Students living in UCC-run accommodation will see their rents increase by 3% for the 2020/21 academic year.
The decision comes amid announcements of similar rent hikes at other universities around the country.
Students at University College Dublin staged a rally calling on the college to reverse a planned increase in campus rents of 12% over the next three years.
A UCC spokesman said money generated from on-campus accommodation is put back into the facilities.
"Due to major refurbishing work, the rise in security and maintenance costs, and the investment required to provide additional accommodation for students, Campus Accommodation UCC has decided to raise its campus accommodation rates by 3% for 2020/21. Income generated by Campus Accommodation is exclusively used by the company to meet such costs," he said.

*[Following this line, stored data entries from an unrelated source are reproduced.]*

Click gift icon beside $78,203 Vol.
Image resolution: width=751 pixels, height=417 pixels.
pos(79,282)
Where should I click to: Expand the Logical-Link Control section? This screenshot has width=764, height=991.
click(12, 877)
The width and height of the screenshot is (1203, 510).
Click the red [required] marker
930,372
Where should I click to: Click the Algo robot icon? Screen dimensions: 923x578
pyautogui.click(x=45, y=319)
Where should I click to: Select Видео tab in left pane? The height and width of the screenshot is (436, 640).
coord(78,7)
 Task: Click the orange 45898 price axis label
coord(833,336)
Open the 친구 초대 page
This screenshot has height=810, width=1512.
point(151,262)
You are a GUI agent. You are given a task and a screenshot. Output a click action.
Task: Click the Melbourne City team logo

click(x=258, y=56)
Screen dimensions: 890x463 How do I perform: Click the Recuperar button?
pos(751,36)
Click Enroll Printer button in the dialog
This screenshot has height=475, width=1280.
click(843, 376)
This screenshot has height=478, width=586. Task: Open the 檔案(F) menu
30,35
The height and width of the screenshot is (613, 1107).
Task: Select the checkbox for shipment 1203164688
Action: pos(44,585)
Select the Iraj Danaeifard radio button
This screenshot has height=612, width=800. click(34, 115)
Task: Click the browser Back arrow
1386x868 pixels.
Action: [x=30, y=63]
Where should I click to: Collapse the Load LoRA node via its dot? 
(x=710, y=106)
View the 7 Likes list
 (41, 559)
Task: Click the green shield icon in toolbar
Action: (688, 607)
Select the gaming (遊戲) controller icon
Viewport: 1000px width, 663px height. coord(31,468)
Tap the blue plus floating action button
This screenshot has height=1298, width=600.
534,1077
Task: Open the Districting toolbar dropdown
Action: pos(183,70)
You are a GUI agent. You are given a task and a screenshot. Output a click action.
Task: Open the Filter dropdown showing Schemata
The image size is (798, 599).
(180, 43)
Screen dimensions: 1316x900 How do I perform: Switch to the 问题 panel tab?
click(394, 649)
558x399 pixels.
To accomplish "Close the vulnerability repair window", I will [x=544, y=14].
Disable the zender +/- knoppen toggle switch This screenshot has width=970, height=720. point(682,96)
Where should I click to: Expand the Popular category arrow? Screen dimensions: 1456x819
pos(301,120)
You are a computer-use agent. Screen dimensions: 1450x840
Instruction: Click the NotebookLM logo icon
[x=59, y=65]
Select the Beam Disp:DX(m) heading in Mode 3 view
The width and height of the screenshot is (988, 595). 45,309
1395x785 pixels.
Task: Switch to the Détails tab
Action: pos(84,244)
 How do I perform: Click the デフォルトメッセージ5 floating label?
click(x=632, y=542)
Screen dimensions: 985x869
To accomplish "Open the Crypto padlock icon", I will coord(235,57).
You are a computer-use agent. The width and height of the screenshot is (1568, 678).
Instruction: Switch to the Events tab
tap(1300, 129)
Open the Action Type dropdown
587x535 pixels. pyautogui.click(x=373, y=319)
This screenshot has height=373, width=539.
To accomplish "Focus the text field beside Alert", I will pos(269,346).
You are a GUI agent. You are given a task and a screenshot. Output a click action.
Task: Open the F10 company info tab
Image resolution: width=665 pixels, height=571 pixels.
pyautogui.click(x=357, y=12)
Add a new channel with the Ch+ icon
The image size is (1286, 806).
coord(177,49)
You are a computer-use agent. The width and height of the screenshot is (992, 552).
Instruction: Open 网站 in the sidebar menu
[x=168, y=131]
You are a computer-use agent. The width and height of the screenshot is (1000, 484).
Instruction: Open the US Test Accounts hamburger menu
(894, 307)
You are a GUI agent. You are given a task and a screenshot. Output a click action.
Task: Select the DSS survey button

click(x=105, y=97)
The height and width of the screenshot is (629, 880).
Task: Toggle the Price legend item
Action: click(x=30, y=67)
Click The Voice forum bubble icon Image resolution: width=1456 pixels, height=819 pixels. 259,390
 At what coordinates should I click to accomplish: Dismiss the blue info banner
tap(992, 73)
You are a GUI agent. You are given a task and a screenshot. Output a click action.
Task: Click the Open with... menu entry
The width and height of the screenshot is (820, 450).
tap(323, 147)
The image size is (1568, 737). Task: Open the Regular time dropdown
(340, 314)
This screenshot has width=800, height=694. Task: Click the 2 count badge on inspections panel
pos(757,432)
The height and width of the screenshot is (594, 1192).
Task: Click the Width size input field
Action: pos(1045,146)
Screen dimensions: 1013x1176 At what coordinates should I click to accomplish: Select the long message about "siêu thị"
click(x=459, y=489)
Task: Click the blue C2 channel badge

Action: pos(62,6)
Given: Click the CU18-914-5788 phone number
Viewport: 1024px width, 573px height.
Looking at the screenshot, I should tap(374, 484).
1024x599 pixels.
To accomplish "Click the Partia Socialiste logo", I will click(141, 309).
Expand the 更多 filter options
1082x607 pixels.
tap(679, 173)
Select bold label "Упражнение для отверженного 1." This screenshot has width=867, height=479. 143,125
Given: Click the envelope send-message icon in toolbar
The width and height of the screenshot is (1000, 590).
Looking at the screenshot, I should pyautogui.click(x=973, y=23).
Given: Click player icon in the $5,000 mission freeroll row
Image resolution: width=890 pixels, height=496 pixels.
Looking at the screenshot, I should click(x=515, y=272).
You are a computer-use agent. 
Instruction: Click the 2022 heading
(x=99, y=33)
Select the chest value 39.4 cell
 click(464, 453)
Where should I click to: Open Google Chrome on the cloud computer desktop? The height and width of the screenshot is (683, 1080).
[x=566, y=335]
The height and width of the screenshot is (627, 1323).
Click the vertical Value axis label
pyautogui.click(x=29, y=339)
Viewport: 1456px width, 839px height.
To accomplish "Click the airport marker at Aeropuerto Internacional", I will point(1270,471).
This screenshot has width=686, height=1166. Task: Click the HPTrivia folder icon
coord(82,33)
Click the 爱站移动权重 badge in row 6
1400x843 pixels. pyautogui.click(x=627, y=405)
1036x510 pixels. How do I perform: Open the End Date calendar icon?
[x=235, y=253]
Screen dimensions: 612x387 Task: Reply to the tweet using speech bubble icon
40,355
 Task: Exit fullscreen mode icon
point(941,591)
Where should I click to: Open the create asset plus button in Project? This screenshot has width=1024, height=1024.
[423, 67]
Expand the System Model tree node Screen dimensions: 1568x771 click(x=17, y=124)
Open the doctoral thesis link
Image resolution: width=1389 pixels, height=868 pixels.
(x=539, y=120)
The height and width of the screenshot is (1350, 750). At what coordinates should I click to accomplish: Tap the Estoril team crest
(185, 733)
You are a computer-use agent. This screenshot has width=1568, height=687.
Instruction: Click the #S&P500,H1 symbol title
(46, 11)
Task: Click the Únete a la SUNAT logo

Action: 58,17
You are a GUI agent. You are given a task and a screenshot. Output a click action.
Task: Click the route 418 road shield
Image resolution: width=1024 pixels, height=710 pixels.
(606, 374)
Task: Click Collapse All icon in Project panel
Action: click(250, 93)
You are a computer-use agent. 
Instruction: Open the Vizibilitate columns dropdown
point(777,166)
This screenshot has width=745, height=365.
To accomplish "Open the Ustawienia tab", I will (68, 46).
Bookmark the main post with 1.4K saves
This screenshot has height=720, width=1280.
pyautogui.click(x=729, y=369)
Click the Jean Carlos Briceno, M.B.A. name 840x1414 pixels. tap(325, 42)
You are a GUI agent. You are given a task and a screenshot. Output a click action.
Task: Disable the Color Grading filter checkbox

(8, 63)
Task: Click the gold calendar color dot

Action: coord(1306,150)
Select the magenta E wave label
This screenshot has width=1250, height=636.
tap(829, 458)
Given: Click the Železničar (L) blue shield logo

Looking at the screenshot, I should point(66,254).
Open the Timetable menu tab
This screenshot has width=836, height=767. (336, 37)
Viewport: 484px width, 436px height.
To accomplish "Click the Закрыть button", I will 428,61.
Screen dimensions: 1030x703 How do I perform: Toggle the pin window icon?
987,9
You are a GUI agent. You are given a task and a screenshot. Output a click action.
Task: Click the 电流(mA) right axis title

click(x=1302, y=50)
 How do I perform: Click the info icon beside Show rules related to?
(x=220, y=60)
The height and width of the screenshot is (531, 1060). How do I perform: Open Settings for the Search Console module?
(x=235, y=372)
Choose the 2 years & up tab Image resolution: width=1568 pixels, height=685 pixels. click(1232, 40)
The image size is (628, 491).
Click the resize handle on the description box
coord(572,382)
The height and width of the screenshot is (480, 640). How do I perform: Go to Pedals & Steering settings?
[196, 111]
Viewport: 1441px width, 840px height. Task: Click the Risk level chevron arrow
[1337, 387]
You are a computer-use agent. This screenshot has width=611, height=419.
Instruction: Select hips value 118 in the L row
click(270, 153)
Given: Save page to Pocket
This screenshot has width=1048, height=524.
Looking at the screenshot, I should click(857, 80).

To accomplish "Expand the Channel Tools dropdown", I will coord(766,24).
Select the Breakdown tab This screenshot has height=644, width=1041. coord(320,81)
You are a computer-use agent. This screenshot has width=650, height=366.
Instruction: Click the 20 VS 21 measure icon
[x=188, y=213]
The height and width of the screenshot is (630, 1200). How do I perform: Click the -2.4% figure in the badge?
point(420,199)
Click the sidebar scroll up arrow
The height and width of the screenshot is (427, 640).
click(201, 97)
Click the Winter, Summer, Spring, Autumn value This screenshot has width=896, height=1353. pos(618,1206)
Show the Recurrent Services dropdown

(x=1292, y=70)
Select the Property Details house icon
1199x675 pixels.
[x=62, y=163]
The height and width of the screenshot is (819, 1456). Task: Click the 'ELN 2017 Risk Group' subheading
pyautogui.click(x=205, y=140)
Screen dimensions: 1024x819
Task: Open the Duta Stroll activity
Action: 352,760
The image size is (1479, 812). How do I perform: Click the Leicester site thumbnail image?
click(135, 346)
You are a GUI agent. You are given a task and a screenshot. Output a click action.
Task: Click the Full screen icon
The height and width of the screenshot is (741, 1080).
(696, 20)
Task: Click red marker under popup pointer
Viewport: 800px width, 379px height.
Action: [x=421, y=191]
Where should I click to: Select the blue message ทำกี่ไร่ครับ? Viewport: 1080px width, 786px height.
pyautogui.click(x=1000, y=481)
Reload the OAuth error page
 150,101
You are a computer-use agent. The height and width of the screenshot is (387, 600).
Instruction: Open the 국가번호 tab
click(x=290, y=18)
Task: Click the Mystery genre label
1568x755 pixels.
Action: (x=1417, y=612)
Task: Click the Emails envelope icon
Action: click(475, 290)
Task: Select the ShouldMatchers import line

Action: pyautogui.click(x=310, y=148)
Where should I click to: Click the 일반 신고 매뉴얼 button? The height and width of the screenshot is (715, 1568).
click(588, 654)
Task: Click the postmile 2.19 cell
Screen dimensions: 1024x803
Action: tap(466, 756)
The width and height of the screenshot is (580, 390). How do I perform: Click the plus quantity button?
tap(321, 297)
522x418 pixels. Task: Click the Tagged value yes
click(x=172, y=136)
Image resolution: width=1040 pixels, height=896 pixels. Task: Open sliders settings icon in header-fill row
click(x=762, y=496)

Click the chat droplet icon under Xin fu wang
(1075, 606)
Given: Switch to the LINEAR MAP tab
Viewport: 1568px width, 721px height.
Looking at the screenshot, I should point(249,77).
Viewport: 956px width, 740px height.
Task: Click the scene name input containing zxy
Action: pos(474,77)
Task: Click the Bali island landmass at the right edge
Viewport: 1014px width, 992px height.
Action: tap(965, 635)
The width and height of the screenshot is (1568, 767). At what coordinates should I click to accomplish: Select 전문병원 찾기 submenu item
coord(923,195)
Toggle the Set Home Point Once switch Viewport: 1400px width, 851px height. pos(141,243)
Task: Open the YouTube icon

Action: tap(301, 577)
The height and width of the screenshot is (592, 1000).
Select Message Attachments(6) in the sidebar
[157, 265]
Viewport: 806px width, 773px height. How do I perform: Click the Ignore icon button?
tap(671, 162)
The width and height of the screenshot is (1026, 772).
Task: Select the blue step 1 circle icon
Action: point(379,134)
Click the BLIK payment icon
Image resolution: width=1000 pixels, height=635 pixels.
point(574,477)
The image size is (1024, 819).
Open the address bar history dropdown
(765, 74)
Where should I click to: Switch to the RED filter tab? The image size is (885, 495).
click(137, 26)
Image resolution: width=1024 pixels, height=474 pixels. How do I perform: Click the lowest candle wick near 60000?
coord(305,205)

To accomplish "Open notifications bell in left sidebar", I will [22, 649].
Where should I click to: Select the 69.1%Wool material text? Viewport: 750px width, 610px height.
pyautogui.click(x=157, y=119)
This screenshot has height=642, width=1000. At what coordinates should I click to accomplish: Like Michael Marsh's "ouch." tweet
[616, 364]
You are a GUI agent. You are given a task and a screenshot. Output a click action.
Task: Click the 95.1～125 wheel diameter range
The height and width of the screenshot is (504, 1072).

"UCC is extremely conscious of the financial challenges faced by students and has decided to undertake to review the applicability of the 2020/21 increase for students in receipt of student assistance funding.
"Any changes to Campus Accommodation rates are considered together with the student representatives on the Campus Accommodation Board."
UCC has five accommodation complexes. It is in the process of building a new student development on the site of the former Crow's Nest bar in Victoria Cross, which will include an additional 255 student beds.
Even with the increase, UCC's accommodation "remains significantly below" the cost of privately-owned student accommodation in Cork city, the spokesman added.
Sinn Féin TD Donnchadh Ó Laoghaire has criticised the rent increases at Irish third-level institutions. UCC's announcement follows similar decisions by UCD, DCU, NUIG, NUIM, UL and TCD.
Mr Ó Laoghaire said: "Many students will now wonder how they can afford to live in Dublin, Cork, Galway, or any of the major cities.
"We recognise that there is a funding crisis for third Level institutions, however, making it harder for low-income students to attend third level is not a solution."
Meanwhile, some 154 new student beds have been granted permission in a 25-apartment structure in Victoria Cross.
The eight-storey private apartment block will be constructed at the former Kelleher's Tyre Service Centre, close to UCC.